> Exercices proposés
A. Résumez l'extrait en deux phrases.
B. D'après l'extrait, par quel décret le projet de franchissement de la Marne en tunnel a-t-il été déclaré d'utilité publique ?

Silence de l'administration

Pour faire face aux difficultés de circulation apparues dans le grand Est parisien, les pouvoirs publics avaient, dans un premier temps, envisagé de doubler l'autoroute A4 par la création d'une section de l'A86 comportant la réalisation d'un viaduc pour franchir la Marne à Joinville. Ce projet, qui avait fait l'objet d'une déclaration d'utilité publique par un décret du 20 juin 1989, fut contesté par les riverains et l'administration y a renoncé en 1994. Un nouveau projet, consistant cette fois à franchir la Marne par un tunnel, fut déclaré d'utilité publique par décret du 20 novembre 1998. Mais aucune mesure d'exécution n'étant intervenue depuis cette date, le comité de défense des riverains du tronc commun A4-A86, fervent soutien de sa réalisation, s'est adressé au ministre de l'Equipement. Devant le silence gardé par l'administration, le comité s'est alors tourné, en juillet 2001, vers le Conseil d'Etat, en lui demandant d'annuler la décision de rejet de sa demande et de contraindre ainsi l'administration à réaliser l'opération.

Ce litige posait la question de savoir quels sont les droits que les tiers tiennent d'une déclaration d'utilité publique et, en particulier, s'ils peuvent obtenir du juge la possibilité de contraindre l'administration à mettre en oeuvre le projet ayant fait l'objet d'une telle autorisation.

Bien évidemment, n'est pas en cause la situation des personnes dont les biens sont susceptibles d'être pris en compte dans l'opération d'expropriation. Ainsi, le juge administratif a déjà admis pouvoir être valablement saisi par une personne dont le bien était compris dans le champ d'une opération déclarée d'utilité publique, du préjudice éventuel causé par l'abandon au final de l'opération (CE Section, 23 décembre 1970, « EDF c/ Farsat », p. 790).

> Données affichées
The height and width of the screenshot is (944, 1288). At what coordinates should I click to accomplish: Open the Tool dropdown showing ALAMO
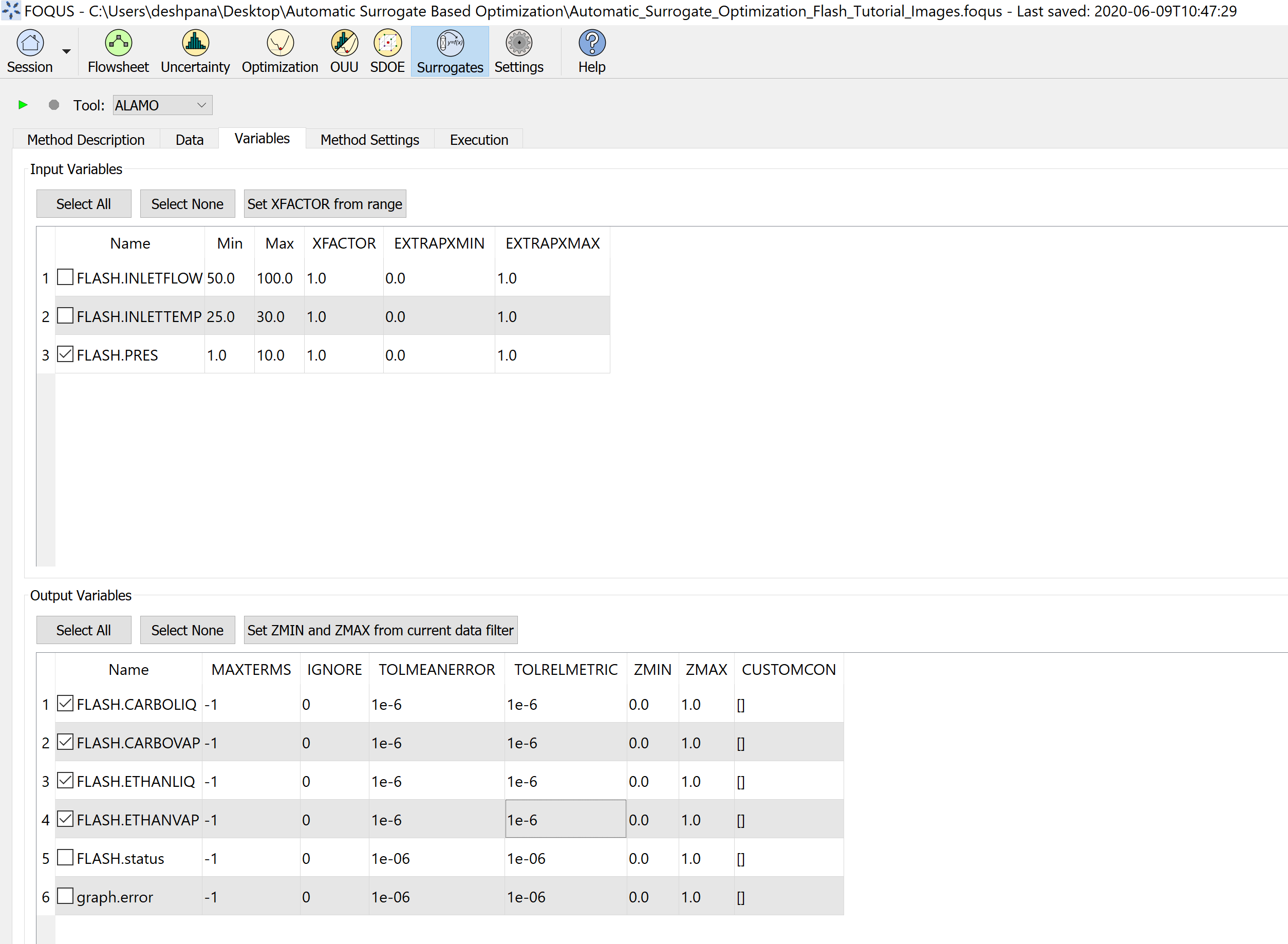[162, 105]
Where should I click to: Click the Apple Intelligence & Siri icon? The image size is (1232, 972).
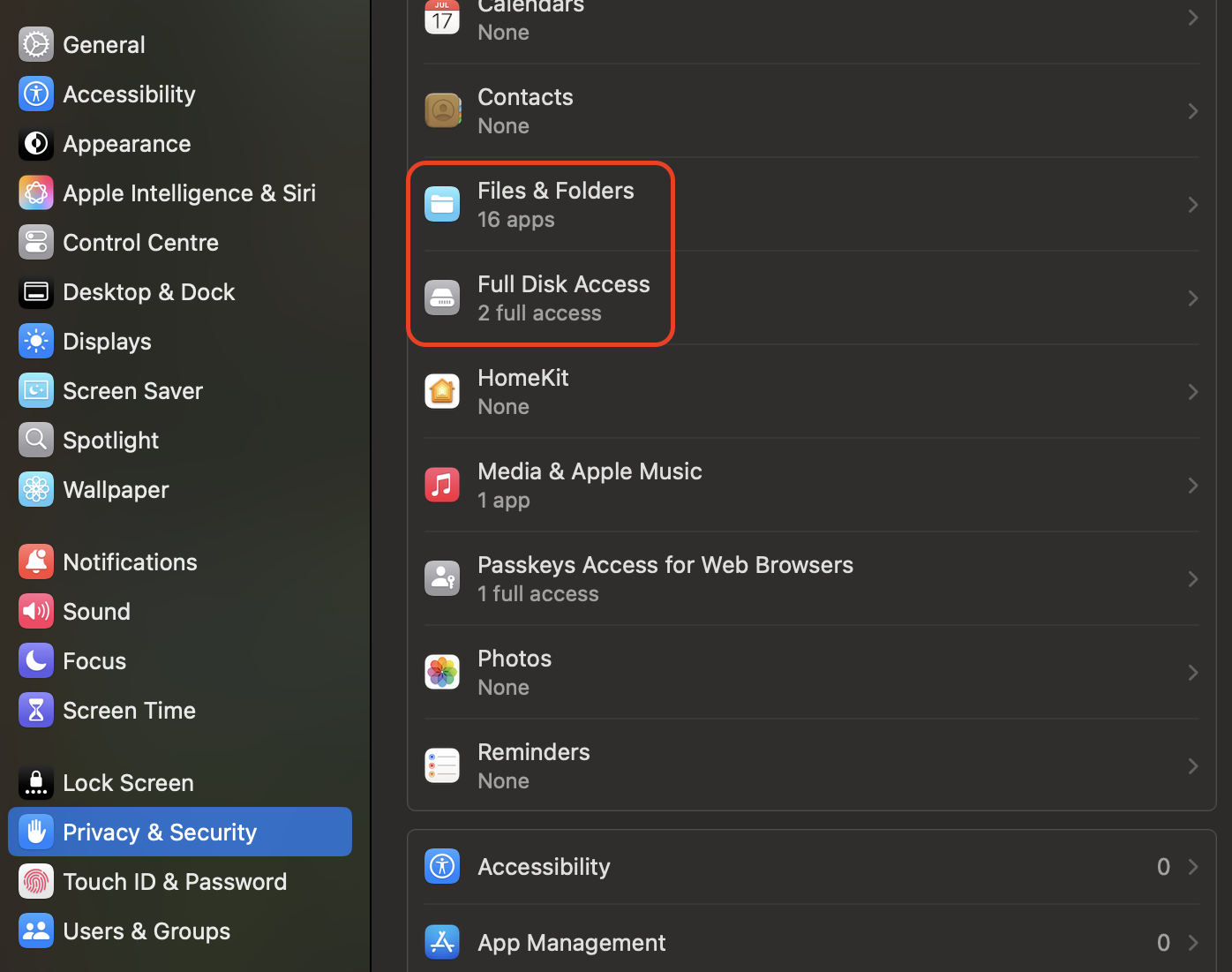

> Réponses rédigées
A. Après l'abandon en 1994 d'un projet de viaduc sur la Marne à Joinville, un projet de tunnel fut déclaré d'utilité publique en 1998. Aucune mesure d'exécution n'ayant suivi, le comité de défense des riverains du tronc commun A4-A86 saisit le Conseil d'État en juillet 2001 face au silence de l'administration, ce qui posait la question des droits que les tiers tiennent d'une déclaration d'utilité publique.

B. Par le décret du 20 novembre 1998.